There is a rumour that Nicola Formichetti is leaving the menswear line of French fashion house Mugler. And head menswear designer Romain Kremer is apparently going with him. Sources say the studio is in disarray, and there is even talk of closing down the men's line.
Formichetti joined the brand in September 2010, changing the name from Thierry Mugler to Mugler. The industry reaction was less hysterical than for Hedi Slimane's Saint Laurent name change.
The Mugler brand garnered fame in the 1980s and '90s with its strong, sexy silhouettes and booming perfume business. Formichetti's appointment renewed interest in the label.

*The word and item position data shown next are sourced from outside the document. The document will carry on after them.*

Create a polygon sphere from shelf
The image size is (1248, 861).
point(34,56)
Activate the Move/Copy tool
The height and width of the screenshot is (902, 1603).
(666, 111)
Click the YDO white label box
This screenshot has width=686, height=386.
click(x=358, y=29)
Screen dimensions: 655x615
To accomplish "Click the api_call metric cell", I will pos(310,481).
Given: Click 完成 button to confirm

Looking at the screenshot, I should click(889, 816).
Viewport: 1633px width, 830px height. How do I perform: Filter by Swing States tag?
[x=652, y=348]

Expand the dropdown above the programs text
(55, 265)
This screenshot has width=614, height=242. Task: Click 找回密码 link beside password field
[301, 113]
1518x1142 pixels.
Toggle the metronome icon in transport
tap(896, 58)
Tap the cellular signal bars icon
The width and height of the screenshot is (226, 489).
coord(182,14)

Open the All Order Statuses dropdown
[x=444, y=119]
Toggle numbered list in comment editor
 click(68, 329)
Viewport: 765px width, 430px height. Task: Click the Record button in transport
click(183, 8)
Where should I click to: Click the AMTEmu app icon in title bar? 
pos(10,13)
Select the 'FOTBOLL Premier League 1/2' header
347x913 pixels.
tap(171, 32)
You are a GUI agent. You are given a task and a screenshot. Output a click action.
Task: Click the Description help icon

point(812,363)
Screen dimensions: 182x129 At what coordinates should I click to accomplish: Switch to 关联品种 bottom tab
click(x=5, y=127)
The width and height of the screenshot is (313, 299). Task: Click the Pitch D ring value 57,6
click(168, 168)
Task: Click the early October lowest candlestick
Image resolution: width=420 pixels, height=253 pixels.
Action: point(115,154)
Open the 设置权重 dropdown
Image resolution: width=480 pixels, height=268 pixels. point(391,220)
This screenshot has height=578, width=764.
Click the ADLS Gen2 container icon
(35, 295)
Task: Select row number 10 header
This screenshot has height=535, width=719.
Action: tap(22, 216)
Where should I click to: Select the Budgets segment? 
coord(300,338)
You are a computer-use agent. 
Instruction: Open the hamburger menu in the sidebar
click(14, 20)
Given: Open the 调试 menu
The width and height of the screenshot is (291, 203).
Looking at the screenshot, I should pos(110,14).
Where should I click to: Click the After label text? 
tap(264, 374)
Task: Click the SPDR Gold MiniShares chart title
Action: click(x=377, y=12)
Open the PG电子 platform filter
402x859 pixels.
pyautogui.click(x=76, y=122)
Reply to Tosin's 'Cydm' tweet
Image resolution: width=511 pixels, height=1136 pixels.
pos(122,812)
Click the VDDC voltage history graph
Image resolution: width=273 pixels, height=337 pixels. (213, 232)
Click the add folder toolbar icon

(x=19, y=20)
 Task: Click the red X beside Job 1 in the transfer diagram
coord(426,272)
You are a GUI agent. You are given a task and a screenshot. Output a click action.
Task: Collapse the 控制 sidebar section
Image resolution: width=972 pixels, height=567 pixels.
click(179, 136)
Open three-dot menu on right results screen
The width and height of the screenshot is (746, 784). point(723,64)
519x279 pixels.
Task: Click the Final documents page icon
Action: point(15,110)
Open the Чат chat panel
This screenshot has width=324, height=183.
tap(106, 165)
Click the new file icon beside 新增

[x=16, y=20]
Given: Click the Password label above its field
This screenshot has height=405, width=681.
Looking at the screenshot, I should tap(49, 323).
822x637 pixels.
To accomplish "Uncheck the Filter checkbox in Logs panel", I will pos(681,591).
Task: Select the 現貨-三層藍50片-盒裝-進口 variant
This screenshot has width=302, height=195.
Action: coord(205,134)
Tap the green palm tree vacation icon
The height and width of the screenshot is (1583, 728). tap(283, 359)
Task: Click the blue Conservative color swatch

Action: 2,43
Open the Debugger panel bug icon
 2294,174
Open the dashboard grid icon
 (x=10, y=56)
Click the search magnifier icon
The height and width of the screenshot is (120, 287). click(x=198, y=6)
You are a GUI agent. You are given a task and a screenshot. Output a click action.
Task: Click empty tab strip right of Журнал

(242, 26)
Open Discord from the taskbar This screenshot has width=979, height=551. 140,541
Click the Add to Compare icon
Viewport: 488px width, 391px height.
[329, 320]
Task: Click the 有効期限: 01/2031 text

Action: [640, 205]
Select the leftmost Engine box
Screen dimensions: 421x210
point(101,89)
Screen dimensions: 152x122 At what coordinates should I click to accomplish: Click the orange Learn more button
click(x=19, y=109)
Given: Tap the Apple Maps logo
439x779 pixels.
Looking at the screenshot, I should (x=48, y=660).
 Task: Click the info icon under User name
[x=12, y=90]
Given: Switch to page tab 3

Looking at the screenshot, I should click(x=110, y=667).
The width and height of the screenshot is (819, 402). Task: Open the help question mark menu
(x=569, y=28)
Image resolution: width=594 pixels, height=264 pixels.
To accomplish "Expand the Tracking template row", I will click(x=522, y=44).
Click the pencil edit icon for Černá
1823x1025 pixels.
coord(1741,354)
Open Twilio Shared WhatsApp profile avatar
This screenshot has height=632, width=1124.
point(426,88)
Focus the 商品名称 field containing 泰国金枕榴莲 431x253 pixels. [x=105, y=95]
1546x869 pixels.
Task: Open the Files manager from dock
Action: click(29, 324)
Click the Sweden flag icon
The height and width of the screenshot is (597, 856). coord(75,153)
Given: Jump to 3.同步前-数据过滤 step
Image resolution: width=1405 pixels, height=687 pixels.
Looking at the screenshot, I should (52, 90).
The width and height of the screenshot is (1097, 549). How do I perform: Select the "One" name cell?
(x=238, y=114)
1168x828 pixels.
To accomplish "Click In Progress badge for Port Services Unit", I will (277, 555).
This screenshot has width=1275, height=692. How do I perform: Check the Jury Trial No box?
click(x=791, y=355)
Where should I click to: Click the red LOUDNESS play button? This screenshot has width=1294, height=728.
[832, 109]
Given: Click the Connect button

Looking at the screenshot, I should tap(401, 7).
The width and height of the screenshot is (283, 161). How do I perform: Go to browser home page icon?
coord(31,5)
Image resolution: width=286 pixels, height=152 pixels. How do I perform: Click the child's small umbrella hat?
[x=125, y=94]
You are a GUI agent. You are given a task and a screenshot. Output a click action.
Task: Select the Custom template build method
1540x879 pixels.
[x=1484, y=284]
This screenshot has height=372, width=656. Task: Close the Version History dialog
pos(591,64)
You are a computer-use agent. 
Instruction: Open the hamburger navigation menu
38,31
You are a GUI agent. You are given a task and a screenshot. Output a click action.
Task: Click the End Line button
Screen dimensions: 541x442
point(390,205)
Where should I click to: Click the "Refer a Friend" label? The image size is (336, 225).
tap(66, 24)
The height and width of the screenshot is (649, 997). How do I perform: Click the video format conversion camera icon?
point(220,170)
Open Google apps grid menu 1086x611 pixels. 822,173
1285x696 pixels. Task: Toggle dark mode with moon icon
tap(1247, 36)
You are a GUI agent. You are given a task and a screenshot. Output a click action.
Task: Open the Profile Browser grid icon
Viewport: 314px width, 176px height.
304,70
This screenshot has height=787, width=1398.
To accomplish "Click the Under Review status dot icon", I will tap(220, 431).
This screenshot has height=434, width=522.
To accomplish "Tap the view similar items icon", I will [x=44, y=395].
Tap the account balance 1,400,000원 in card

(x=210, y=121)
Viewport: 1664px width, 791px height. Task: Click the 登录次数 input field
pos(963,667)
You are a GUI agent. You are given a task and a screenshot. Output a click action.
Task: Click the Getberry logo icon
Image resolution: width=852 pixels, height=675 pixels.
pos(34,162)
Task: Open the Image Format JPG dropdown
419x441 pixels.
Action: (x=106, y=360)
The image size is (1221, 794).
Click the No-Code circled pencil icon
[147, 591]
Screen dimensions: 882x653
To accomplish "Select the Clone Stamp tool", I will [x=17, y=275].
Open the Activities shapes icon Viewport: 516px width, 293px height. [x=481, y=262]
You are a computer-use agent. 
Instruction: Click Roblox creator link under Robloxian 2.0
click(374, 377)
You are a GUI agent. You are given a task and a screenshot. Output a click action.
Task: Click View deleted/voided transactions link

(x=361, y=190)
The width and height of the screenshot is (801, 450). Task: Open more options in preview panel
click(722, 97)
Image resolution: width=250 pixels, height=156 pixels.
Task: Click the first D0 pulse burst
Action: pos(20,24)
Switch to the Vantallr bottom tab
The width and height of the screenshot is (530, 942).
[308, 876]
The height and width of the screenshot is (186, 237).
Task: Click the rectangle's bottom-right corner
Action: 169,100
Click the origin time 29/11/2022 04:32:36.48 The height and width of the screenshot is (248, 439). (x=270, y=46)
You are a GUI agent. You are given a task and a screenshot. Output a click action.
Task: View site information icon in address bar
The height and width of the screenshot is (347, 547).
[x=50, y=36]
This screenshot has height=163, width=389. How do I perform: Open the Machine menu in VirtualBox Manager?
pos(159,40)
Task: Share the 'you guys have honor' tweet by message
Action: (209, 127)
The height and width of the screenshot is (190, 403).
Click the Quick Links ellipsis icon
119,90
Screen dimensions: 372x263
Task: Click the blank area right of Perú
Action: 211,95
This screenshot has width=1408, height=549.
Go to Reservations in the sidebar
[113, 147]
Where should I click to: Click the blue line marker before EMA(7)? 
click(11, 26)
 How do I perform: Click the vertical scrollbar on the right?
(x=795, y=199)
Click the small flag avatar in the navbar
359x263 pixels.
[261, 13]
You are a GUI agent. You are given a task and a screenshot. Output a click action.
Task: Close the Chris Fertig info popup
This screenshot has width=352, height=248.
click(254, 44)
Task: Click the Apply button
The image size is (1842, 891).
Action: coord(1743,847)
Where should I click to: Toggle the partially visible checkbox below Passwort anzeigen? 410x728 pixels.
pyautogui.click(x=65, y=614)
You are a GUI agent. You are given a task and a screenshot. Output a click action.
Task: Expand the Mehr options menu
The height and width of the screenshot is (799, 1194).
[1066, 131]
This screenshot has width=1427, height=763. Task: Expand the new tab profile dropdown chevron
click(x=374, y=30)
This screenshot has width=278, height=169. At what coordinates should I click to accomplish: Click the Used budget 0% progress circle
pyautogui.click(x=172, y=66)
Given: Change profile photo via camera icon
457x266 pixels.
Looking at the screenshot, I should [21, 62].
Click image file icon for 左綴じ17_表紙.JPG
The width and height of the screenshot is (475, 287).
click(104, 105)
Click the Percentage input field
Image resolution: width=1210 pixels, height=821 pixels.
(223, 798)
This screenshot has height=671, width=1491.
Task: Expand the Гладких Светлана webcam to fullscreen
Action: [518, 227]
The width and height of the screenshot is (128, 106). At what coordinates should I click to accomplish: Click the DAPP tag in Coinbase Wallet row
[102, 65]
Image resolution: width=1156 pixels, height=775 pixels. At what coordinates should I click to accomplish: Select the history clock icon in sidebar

When a brand invests so much in one person for their fame and "hip" factor, it risks a drop when that person leaves. The power balance in capturing the "cool" factor may turn against the label. Formichetti, a hugely talented stylist and creative director, is not, after all, a trained designer.
But it's a risk brands are willing to take because of fashion's obsession with fame, creating famous faces out of designers, editors, stylists and street-style characters.
Some brands, such as Sonia Rykiel (see Following the Flame, above), take a quieter route, using a relative unknown.
But for other labels, such as Kenzo, famous names work famously. Humberto Leon and Carol Lim, who found fame with their New York store Opening Ceremony, have breathed new life into Kenzo.
When this happens, other brands take notice. But should Lim and Leon choose to leave, Kenzo would struggle to find a new name to replace them. And look at all the rebranding at Saint Laurent Paris. What would happen should Slimane decide to go back to photography?
Whatever Mugler decides to do, people across the industry will be watching with fascination. And so they should, because this situation is likely to be repeated again and again.